# Given data
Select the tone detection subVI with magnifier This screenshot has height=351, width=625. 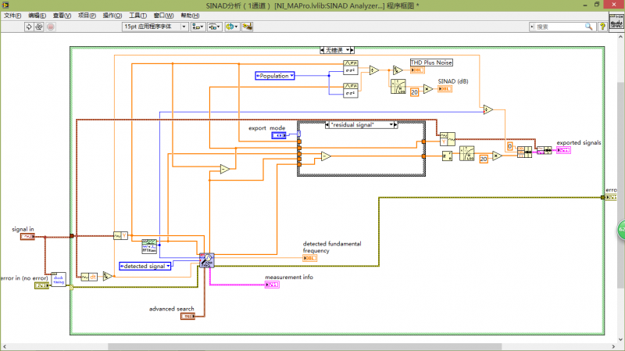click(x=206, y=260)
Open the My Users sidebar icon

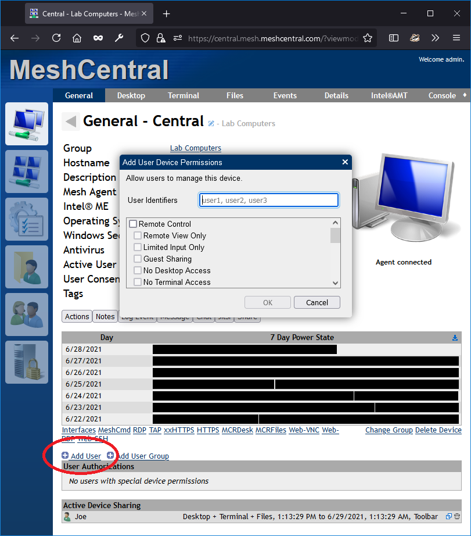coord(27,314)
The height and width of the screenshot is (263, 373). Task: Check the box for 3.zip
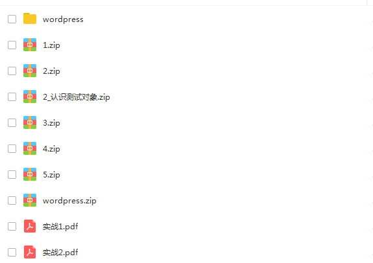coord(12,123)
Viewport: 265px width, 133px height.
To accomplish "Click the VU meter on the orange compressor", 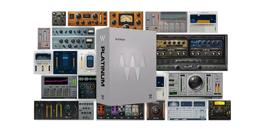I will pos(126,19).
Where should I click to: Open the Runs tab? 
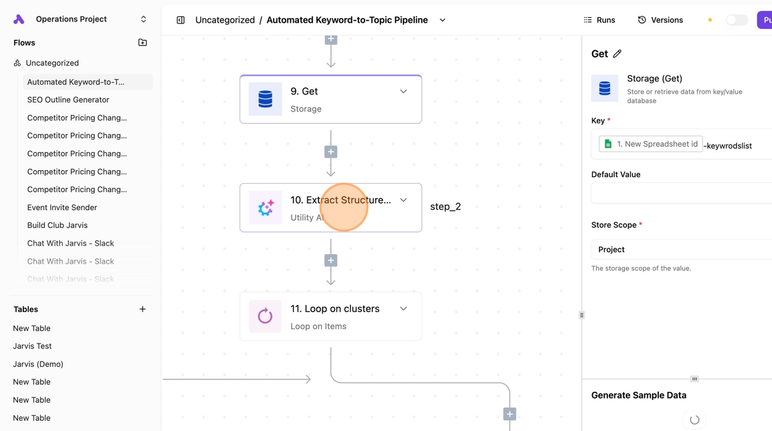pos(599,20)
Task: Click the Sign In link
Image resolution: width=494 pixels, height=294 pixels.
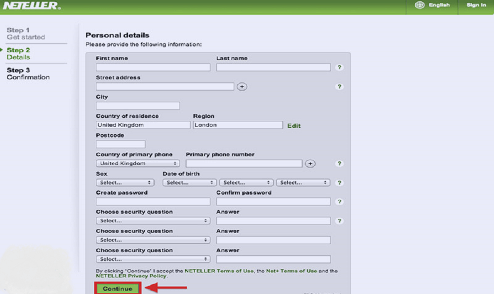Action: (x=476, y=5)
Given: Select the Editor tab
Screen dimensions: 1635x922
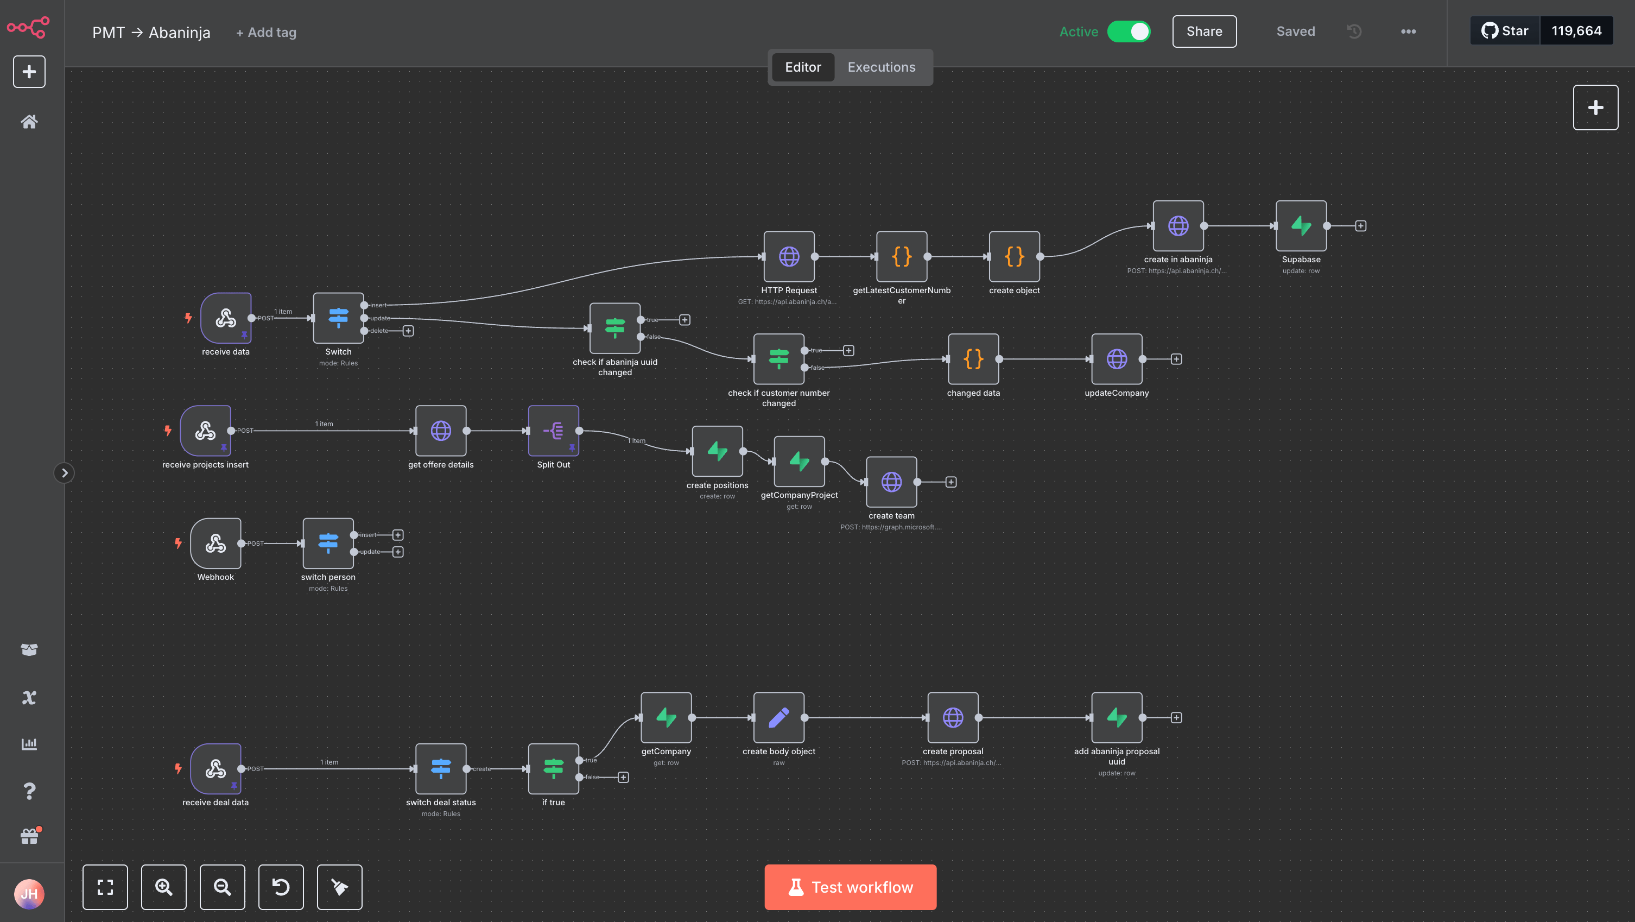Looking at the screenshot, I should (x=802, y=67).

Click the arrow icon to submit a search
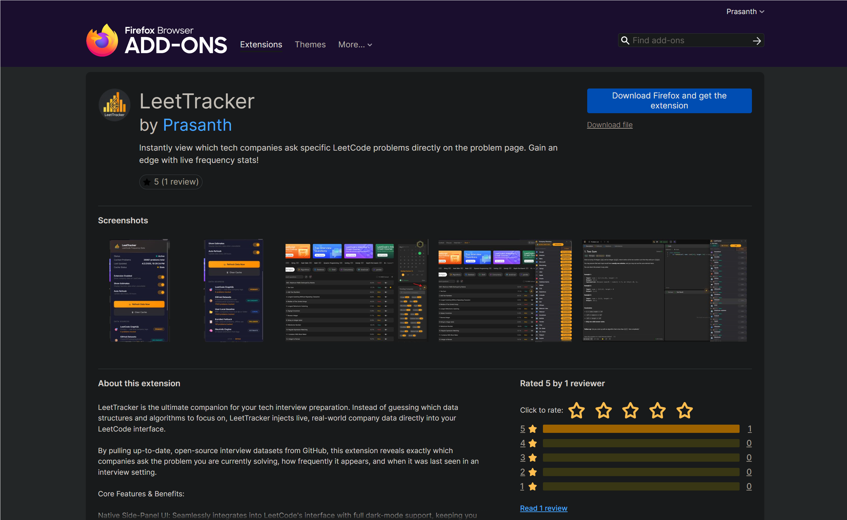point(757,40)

---

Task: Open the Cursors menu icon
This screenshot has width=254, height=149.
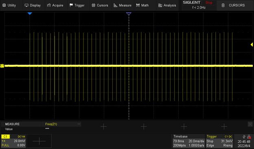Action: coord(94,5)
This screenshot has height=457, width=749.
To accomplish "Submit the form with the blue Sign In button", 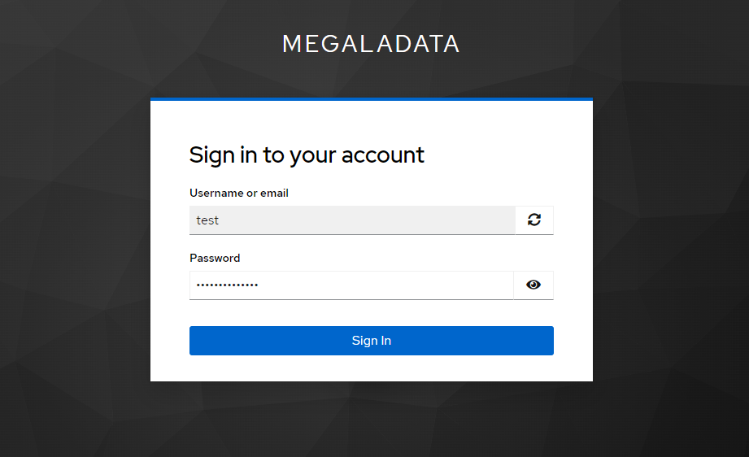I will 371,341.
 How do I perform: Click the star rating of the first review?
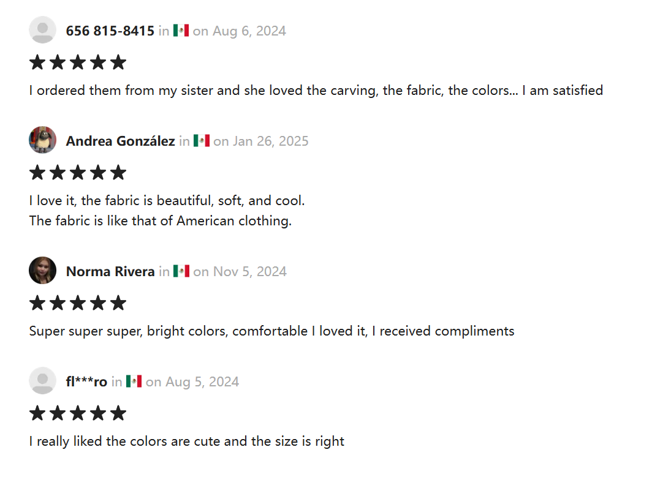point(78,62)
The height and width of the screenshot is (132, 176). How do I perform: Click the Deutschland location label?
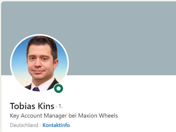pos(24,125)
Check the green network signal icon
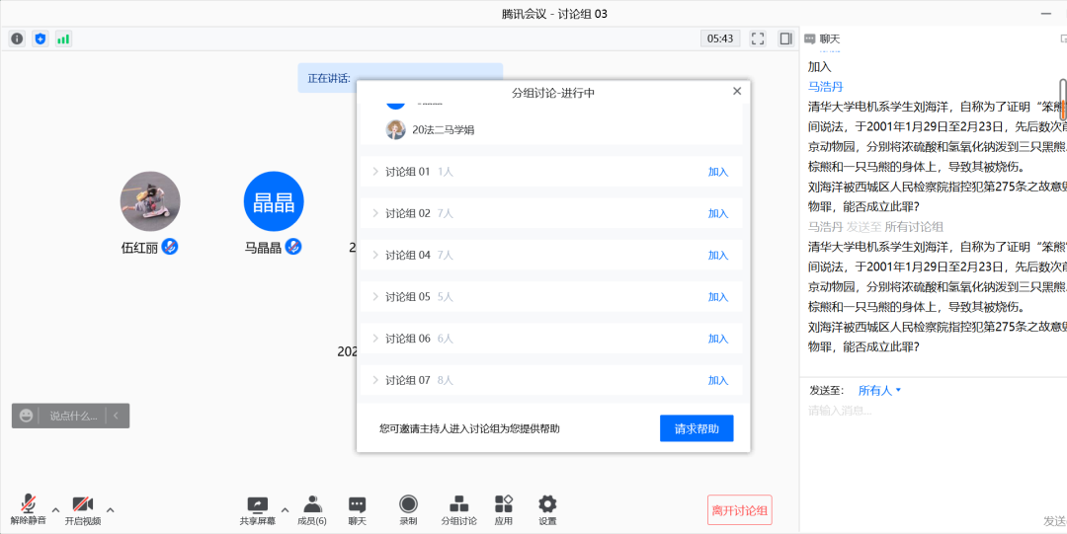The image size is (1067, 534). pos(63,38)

# Task statement
Please copy the records word for word, everything from the line containing "The height and width of the screenshot is (132, 176)." down to the line containing "The image size is (1067, 534). pos(63,38)", with both of those lines included. Leave the pictures out of your answer.

# Written solution
The height and width of the screenshot is (132, 176). How do I perform: Click the Deutschland location label?
pos(24,125)
Check the green network signal icon
The image size is (1067, 534). pos(63,38)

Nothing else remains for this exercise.